The federation public key system is insecure

[jevolk]

The best way to obtain the identity (federation ed25519 public key) of a server is to contact it and ask. This process derives its security from the web's established TLS certificate system; like it or not this is the best way.

When the server is not online the key is not obtained under those assumptions. The key is instead obtained from another server. Other servers can fiction any key for the offline sever. Other servers can then (re)create messages, rewrite and take over, or crash rooms.

Querying multiple online servers to establish some agreement about the offline server (perspectives) is insufficient: ignoring the minority adversary to trust the majority in agreement is the foundation of a sybil attack; inversely, ignoring the majority in agreement merely because any minority exists is a denial of service. Thus the current system trusts some specific server to query: at present, all matrix implementations ship their software to trust matrix.org by default and have no realistic choice in refusing to do so. This is adequate for a centralized service, but is inadequate for a decentralized federation.

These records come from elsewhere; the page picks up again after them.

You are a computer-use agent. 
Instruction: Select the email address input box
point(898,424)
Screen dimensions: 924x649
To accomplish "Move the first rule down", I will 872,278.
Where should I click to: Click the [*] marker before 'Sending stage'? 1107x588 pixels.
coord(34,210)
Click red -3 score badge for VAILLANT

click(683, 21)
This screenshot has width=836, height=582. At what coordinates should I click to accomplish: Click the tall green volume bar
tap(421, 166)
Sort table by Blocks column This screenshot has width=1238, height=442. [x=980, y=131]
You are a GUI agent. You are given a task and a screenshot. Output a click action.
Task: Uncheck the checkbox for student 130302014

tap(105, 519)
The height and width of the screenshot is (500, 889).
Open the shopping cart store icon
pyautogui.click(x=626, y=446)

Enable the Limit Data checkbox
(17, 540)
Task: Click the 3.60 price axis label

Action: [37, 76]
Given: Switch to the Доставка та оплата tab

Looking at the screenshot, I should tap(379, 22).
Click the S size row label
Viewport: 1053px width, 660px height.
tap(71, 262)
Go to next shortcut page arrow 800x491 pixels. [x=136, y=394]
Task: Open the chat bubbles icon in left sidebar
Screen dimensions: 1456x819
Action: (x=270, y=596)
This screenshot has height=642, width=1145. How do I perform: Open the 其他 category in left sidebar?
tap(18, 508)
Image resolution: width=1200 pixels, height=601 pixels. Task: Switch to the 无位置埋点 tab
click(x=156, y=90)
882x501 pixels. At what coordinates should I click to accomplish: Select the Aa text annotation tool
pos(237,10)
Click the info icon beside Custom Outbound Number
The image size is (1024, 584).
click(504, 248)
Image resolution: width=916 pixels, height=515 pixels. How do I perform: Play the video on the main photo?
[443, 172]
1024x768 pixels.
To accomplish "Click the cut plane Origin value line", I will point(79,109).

The solution proffered in #234 is insufficient. Storing keys in the room is insecure because the room with the keys might itself be fictitiously presented by an attacker faking keys.

Solution

Matrix is an internet based system already relying on domain names and the associated TLS certificate infrastructure. The security of that system must be leveraged for federation identities. When a server (domain based identity) is offline, proof of a message originating from that domain must be obtained. This can be done by using the TLS private key associated with a certificate signed by a certificate authority. The TLS private key must be used to sign the ed25519 federation public key which can then be obtained from any server regardless of it being online.

This solution involves adding that signature as another field in the verify_keys structure. The difficulty of implementing this solution is low, and can be shipped very quickly. Even if existing implementations are unaware of this new signature, and even if up to date implementations accept this signature not being present from old implementations: it is still imperative (and trivial) to add it now to the spec and implementations.

[ara4n]

Yup, the perspectives setup in synapse is broken. Speccing a fix is on the overdue hitlist for s2s r0; this bug can be the basis for publicly tracking that.

[richvdh]

whilst it's true that this is a problem, I don't think it's quite as bad as this issue makes out. There are a number of mitigations:

• As long as the server is online, we can ask it for its keys rather than ask the notaries. An attack can therefore only target servers which are offline, or which the attacker can make appear to be offline.
• The exchange of keys between servers is done over secure TLS, so the security vulnerability is limited provided you trust matrix.org. (It's certainly not acceptable that the distributed protocol relies on matrix.org as a central point of trust - this is merely a datapoint to demonstrate why the problem here is less severe than for TLS certificates.)
• Concerned administrators have the option of adding other notaries (possibly using matrix.org only as a fallback when other notaries do not have the relevant keys).

[richvdh]

I fleshed out the proposed solution at MSC1714, but as I wrote there, I am not convinced that it could be made to fly, and I think that MSC1228 represents a more fruitful avenue for investigation.

[cyphar]

Presumably this is fixed by 1.0 being released with a hard requirement for TLS for all homeserver federation and the removal of perspectives?

[tulir]

@cyphar It is not. This is about the federation signing keys, not TLS. Signing the signing keys with valid TLS certs was just one potential solution mentioned, but no solution has been implemented so far. matrix.org is still the default trusted key server and most people don't change that.